### TASK A
Reproduce the section of the simulation comparison that begins with the words containing "The overall pattern" and ends with "in Appendix C.".
### TASK B
List every sample size that the simulation comparison says was investigated in the additional simulations.
### TASK C
Please extend the passage comparing the classical and phased experimental approaches, picking up after its final sentence.

*** DOCUMENT EXTRACT ***

The second section of Table 3 shows the percentage of data sets in which all active components were correctly selected, irrespective of whether inactive components were mistakenly selected, and irrespective of the selected level of A1. The classical approach outperformed the phased experimental approach on this criterion for the small and medium effect size conditions. For the phased experimental approach the performance improved dramatically (from 14.5 to 73.5 percent) as the effect size increased. However, the performance of the classical approach was fairly constant (ranging from 48.2 to 48.5 percent) across the effect size conditions.

The third section of Table 3 shows the percentage of data sets in which all inactive components were correctly excluded, irrespective of whether some active intervention components were incorrectly excluded. Across all three effect size conditions the performance of the phased experimental approach was better than the classical approach. Here too performance improved as effect size increased for the phased experimental approach, but not for the classical approach.

Other sample sizes and numbers of main effects retained

We conducted some additional simulations in order to investigate whether the results reported here held across variation along two dimensions. One was sample size. The other was the decision rule used in the phased experimental approach for selecting intervention components for inclusion based on main effects estimates. In a series of nine simulations we investigated three different sample sizes, N=600, N=1200, and N=2500; and three different decision rules: retention of the intervention components corresponding to the largest two, three, and four main effects.

The overall pattern of results was very consistent. In general the classical approach tended to produce a larger E(Y) than the phased experimental approach in conditions involving both a small effect size and a small sample size. The phased experimental approach tended to produce a larger E(Y) than the classical approach in the medium and large effect size conditions, even in the small sample size condition. The phased experimental approach tended to produce larger E(Y) than the classical approach when the decision rule called for retaining a larger number of main effects; in the conditions in which the four largest main effects were retained the phased experimental approach consistently produced the larger E(Y), even in the conditions involving both a small effect size and a small sample size. More details can be found in Appendix C.

*** RECORD SET ***

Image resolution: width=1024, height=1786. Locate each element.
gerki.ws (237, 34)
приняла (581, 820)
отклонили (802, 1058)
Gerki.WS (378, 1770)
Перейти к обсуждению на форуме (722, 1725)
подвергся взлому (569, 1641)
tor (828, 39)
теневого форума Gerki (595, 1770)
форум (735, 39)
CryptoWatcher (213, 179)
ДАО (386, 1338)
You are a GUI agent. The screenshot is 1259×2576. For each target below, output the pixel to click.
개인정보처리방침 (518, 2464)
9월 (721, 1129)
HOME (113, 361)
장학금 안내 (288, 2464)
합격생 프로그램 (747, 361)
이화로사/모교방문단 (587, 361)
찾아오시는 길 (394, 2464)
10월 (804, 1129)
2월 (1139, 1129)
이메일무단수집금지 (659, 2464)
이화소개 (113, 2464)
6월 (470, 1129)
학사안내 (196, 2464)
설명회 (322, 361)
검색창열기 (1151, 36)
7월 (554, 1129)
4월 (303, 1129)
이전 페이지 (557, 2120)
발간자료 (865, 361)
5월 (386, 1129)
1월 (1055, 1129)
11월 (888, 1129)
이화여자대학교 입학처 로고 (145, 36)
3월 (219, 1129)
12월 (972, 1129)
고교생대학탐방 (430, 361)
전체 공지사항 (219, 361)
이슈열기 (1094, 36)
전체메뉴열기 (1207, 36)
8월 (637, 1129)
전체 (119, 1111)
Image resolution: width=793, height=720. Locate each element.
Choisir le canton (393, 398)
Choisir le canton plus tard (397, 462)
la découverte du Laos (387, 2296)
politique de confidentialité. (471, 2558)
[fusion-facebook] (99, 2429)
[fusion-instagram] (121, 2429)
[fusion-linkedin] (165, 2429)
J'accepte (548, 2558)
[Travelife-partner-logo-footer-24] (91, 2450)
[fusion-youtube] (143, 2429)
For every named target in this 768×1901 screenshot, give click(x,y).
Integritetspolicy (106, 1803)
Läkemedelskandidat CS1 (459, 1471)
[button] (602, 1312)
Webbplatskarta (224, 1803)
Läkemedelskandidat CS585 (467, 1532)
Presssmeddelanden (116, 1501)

***

### RESPONSE BOX A
The overall pattern of results was very consistent. In general the classical approach tended to produce a larger E(Y) than the phased experimental approach in conditions involving both a small effect size and a small sample size. The phased experimental approach tended to produce a larger E(Y) than the classical approach in the medium and large effect size conditions, even in the small sample size condition. The phased experimental approach tended to produce larger E(Y) than the classical approach when the decision rule called for retaining a larger number of main effects; in the conditions in which the four largest main effects were retained the phased experimental approach consistently produced the larger E(Y), even in the conditions involving both a small effect size and a small sample size. More details can be found in Appendix C.

### RESPONSE BOX B
N=600, N=1200, N=2500

### RESPONSE BOX C
Discussion

The simulation reported here compared one possible operationalization of the phased experimental approach to one possible operationalization of the classical approach. Which approach performed best depended upon which criterion was used to evaluate the approaches and also upon intervention effect size.

When the two approaches were evaluated in terms of overall intervention outcome, the classical approach performed better than the phased experimental approach when the intervention effect size was small, and the phased experimental approach performed better than the classical approach when the intervention effect size was medium or large. The phased experimental approach suffered somewhat from a lack of statistical power in the small effect size condition. One reason why the classical approach tended to be outperformed by the phased experimental approach in the medium and large effect size conditions is confounding by the unknown participant characteristic Type. Type introduced a positive bias that had an impact on the results of the classical approach primarily in two areas. First, this positive bias made the high level of A1 look better than the medium level in the post-hoc dose-response analysis. Second, the positive bias also masked the subadditive effect of A5 on A4 in the post-hoc analysis, sometimes leading to the incorrect inclusion of the component A5. Type had little or no impact on the results of the phased experimental approach because this approach depended primarily on estimates of main effects and interactions based on data from randomized experiments, which are much less likely to be biased by confounding than are post hoc non-experimental analyses [36].

When success at identifying the best combination of components and levels was the criterion, the phased experimental approach was the better of the two across all effect sizes. This is directly due to the greater impact of confounding on the classical approach as compared to the phased experimental approach. For example, confounding by Type made the classical approach more likely to lead to choose an incorrect level of A1, as mentioned above, even though a quadratic term was appropriately included in regression analyses.

When the two approaches were evaluated in terms of successfully including all of the active components, the classical approach performed better than the phased experimental approach in the small and medium effect size conditions, and the phased experimental approach performed better when effect sizes were large. The phased experimental approach detected active components at a higher rate as effect size increased, due to the corresponding increase in statistical power. By contrast, the classical approach detected active components at a relatively constant rate across increasing effect sizes. The primary reason for this is that in our operationalization of the classical approach the components with low variability in adherence were automatically included, irrespective of effect size. For example, the active component A2 was always included because the received dose, Ad2, was always equal to the assigned value of A2 (100% adherence).

The phased experimental approach outperformed the classical approach in all effect size conditions when the criterion was successfully identifying inactive or potentially counterproductive components that should be eliminated from the intervention. Again, this is attributable to the differential impact of confounding. Because Type is positively associated with both Y and Ad’s, it induced a positive bias in the non-experimental analyses that led the classical approach to a preference for including components over excluding them.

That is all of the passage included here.